ThreatConnect Podcast

ThreatConnect Ep. 18: Anatomy of a Ransomware Attack

In this episode of the ThreatConnect Podcast, we dig into the anatomy of a ransomware attack, as well as the criminal groups behind them, with the help of Brian Carter, Principal Threat Researcher from Hyas InfoSec. – a ThreatConnect Technology Partner.

In the aftermath of the ransomware attacks on the Colonial Pipeline and the world’s largest meat distributor, the U.S. Department of Justice is elevating investigations of ransomware attacks to a level on par with terrorism. According to internal guidance sent to U.S. attorney’s offices across the country, information about ransomware investigations in the field will now be centrally coordinated with a recently created task force in Washington, D.C.

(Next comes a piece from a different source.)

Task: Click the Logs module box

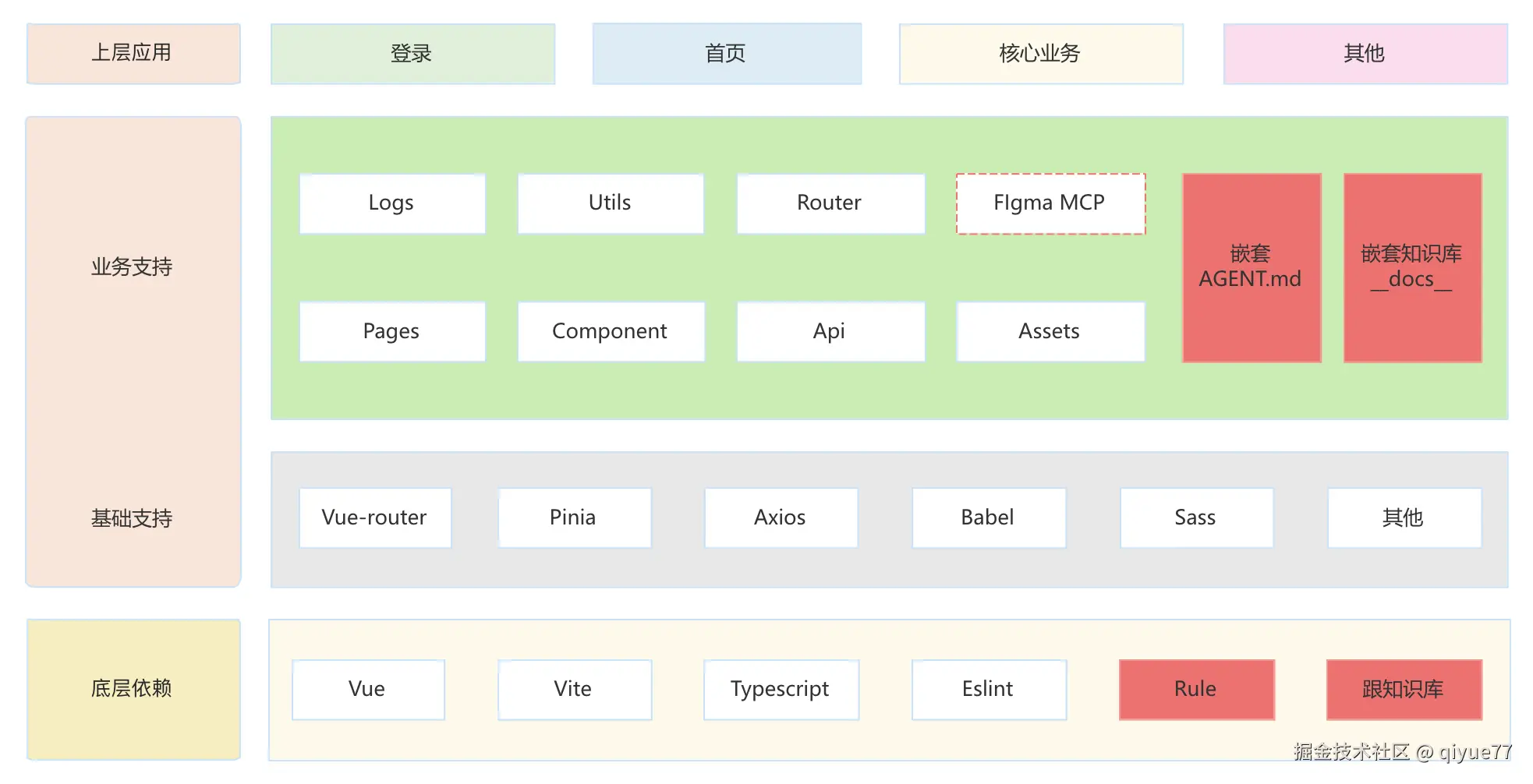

Ransomware has become one of the primary interests of criminal cyber groups, which have developed a sort of criminal “support industry” that offers access to large corporations, selling credentials for remote access tools, and laundering cryptocurrency.

Ransomware operators often participate in criminal forums and Telegram groups where cybersecurity threat analysts can frequently monitor their discussions, offers, and disputes and mine them for data that is helpful for understanding how they operate.

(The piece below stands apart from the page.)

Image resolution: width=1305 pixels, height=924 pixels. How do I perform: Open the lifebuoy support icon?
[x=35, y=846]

Coming so soon after the ransomware attack against the Colonial Pipeline system, the recent attack against meat distributor JBS USA demonstrates the urgent need for critical infrastructure owners and operators to adopt a risk-led cybersecurity program. It is becoming clearer by the day that these major firms are not having the proper risk conversations between their cybersecurity experts and the business executives.